What was the impact of management’s isolation?
It drastically slowed the company’s ability to adapt to a changing market—or even recognize that it was changing. In the late 1970s, soaring gas prices fed demand for smaller, fuel-efficient cars. While GM continued to churn out oversized gas-guzzlers, Japanese carmakers flooded the U.S. with small, fuel-efficient machines, dragging down GM’s share of the U.S. market to about 44 percent, its lowest point since the 1930s. When GM finally got around to offering small cars, they were plagued by quality problems.

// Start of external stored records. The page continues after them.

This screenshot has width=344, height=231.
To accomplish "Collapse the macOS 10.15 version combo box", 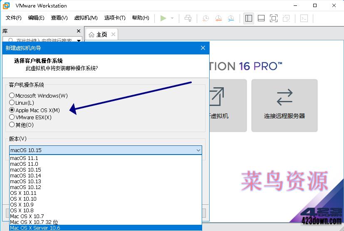I will pyautogui.click(x=198, y=150).
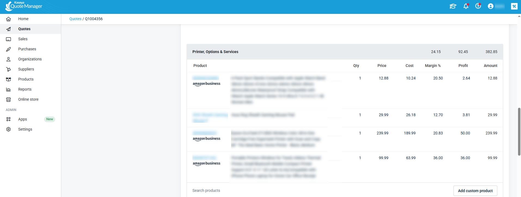Go to Purchases in the sidebar
Image resolution: width=521 pixels, height=197 pixels.
(27, 49)
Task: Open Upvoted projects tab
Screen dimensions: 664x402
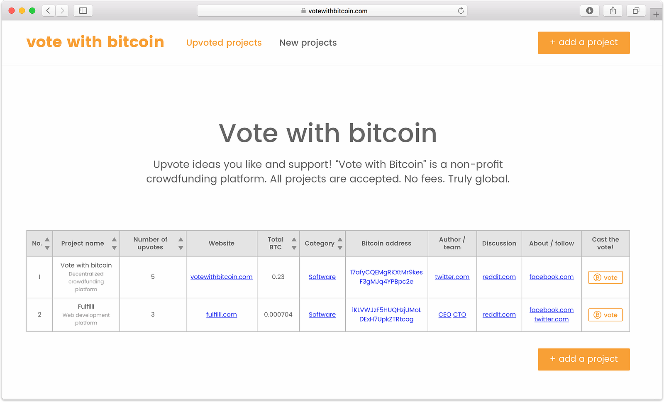Action: (x=224, y=43)
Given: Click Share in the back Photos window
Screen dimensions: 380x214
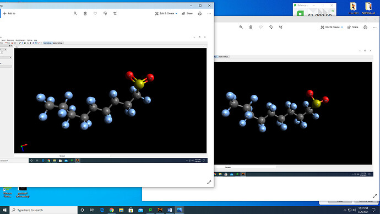Looking at the screenshot, I should 353,27.
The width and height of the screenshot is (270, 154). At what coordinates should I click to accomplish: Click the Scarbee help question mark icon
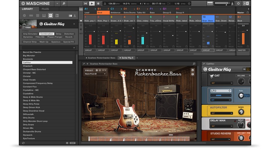pyautogui.click(x=192, y=74)

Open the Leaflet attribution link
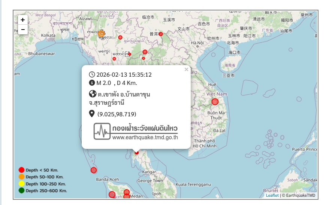coord(272,195)
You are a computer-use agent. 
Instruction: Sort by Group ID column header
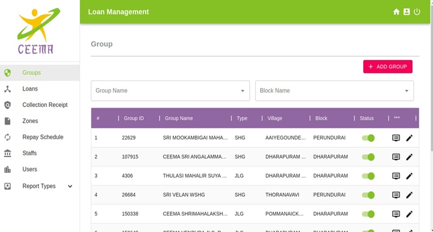tap(134, 118)
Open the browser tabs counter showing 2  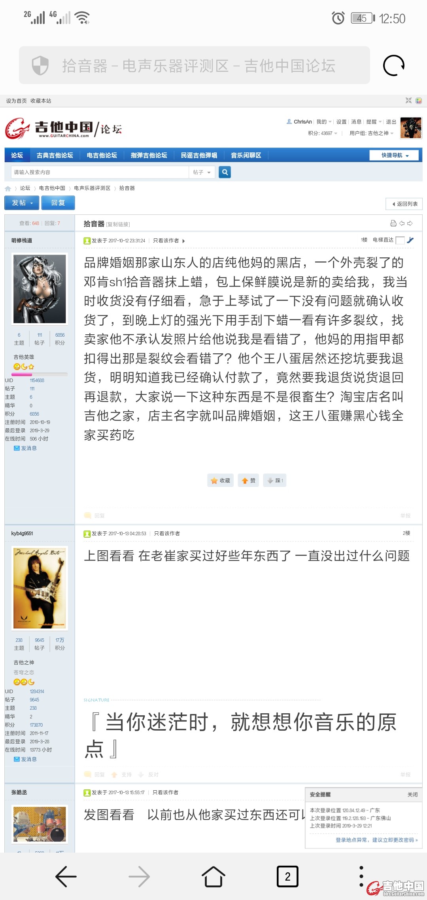click(x=287, y=877)
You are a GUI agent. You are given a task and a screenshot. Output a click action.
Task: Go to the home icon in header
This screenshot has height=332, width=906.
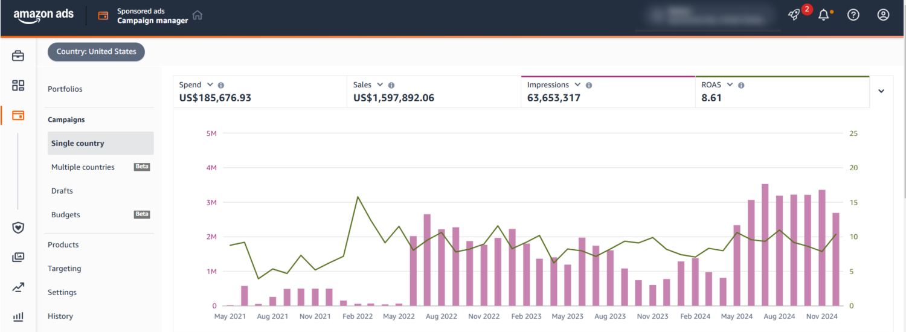[198, 16]
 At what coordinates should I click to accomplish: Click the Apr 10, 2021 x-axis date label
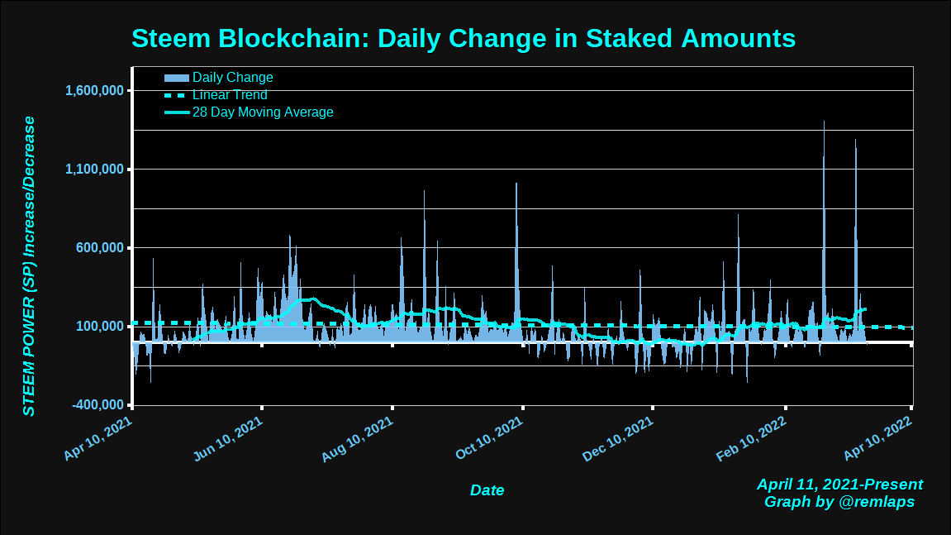click(x=98, y=439)
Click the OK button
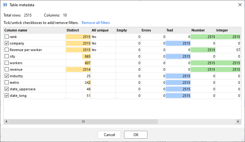The image size is (245, 142). click(136, 135)
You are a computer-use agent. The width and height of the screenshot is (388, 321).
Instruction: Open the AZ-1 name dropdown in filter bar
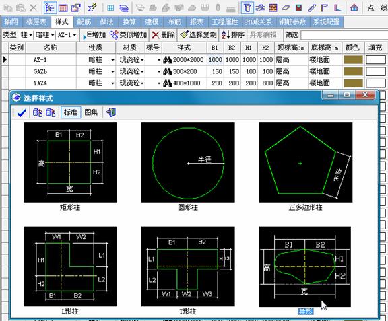coord(67,35)
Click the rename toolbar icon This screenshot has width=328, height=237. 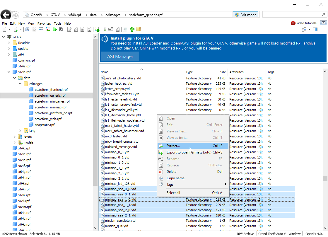111,29
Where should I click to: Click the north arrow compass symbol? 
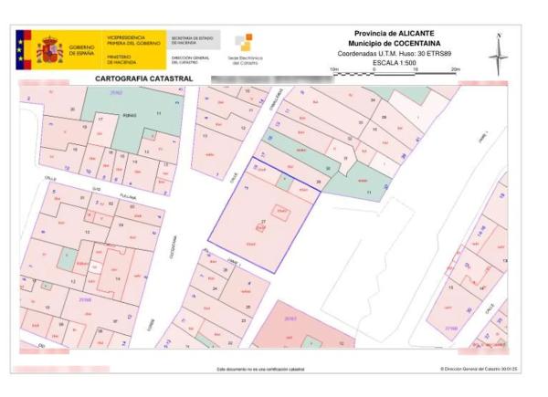(498, 55)
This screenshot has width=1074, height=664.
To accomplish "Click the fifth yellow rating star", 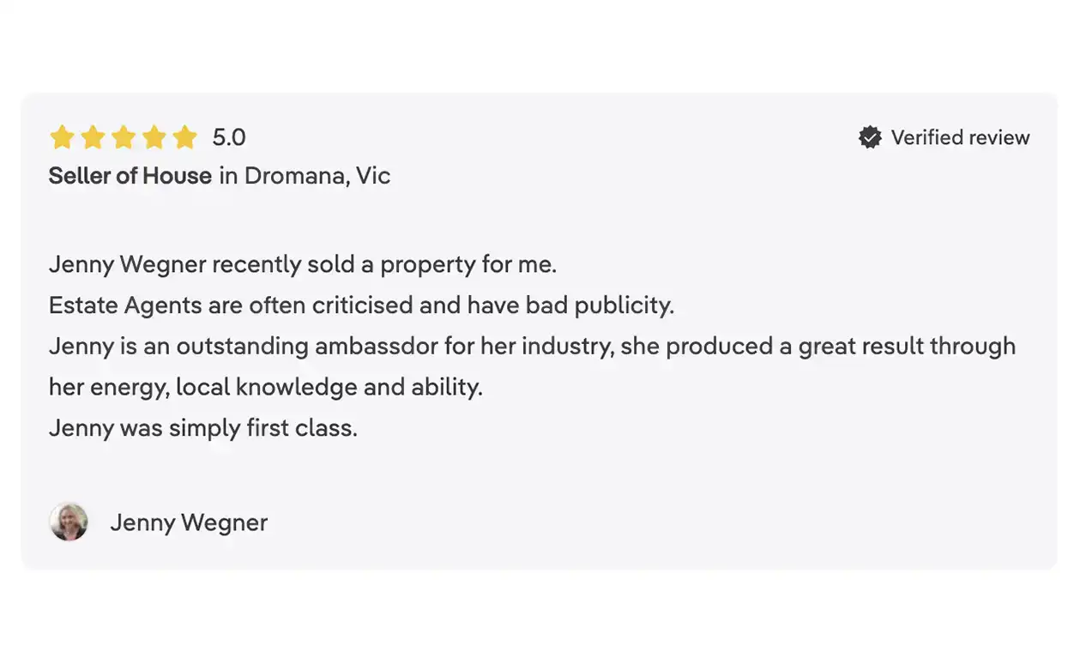I will pyautogui.click(x=185, y=137).
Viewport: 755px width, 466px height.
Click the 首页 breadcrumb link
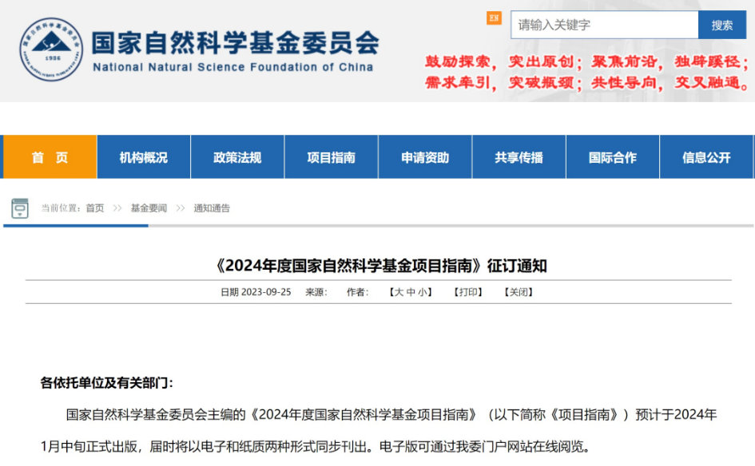pyautogui.click(x=95, y=208)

Styling was an even bigger disaster: The company that once created sexy, status-enhancing cars like the Pontiac GTO and Chevrolet Camaro lost its magic touch, and began producing stodgy, generic models like the Chevy Cobalt. Foreign brands such as BMW and Lexus, meanwhile, came to epitomize wealth and coolness. GM’s marketers had no idea how to restore the brand’s luster, and even contributed to the damage with their ineptitude. The Chevy Nova, for example, never met the company’s sales expectations in Latin America because “no va” in Spanish means, “It doesn’t go.”
Did GM try to adapt?
Yes, but its entrenched culture and mammoth size got in the way. The United Auto Workers, meanwhile, resisted every attempt to shrink the company to match its declining sales. It refused to renegotiate health benefits for its current members and the 377,000 retirees, even though they cost GM about $1,200 per car, putting the company at a sizable cost disadvantage to Japanese rivals. In the end, though, it was unappealing cars that brought GM down. The company that had thrived by making a car for every buyer forgot how to make cars that most people wanted to buy.
‘What’s good for GM …’
The statement “What’s good for GM is good for America,” attributed to former GM President Charles “Engine Charlie” Wilson, is often cited as a classic example of the carmaker’s hubris. But the actual quote, in context, suggests something other than overweening arrogance. Wilson testified to Congress in 1953, during hearings to confirm his appointment as President Eisenhower’s defense secretary. Asked if he could make a decision that would adversely affect GM, Wilson said he could, but added he could not imagine such a situation, “because for years I thought what was good for the country was good for General Motors and vice versa.” At that time, about one in every 200 working people in America worked for GM, and the company’s revenues equaled about 3 percent of the country’s gross domestic product—an enormous share for a single company. Seen in that light, the statement sounds less like a highhanded dismissal than a simple—and accurate—recognition that GM’s fortunes were intimately intertwined with those of the nation as a whole.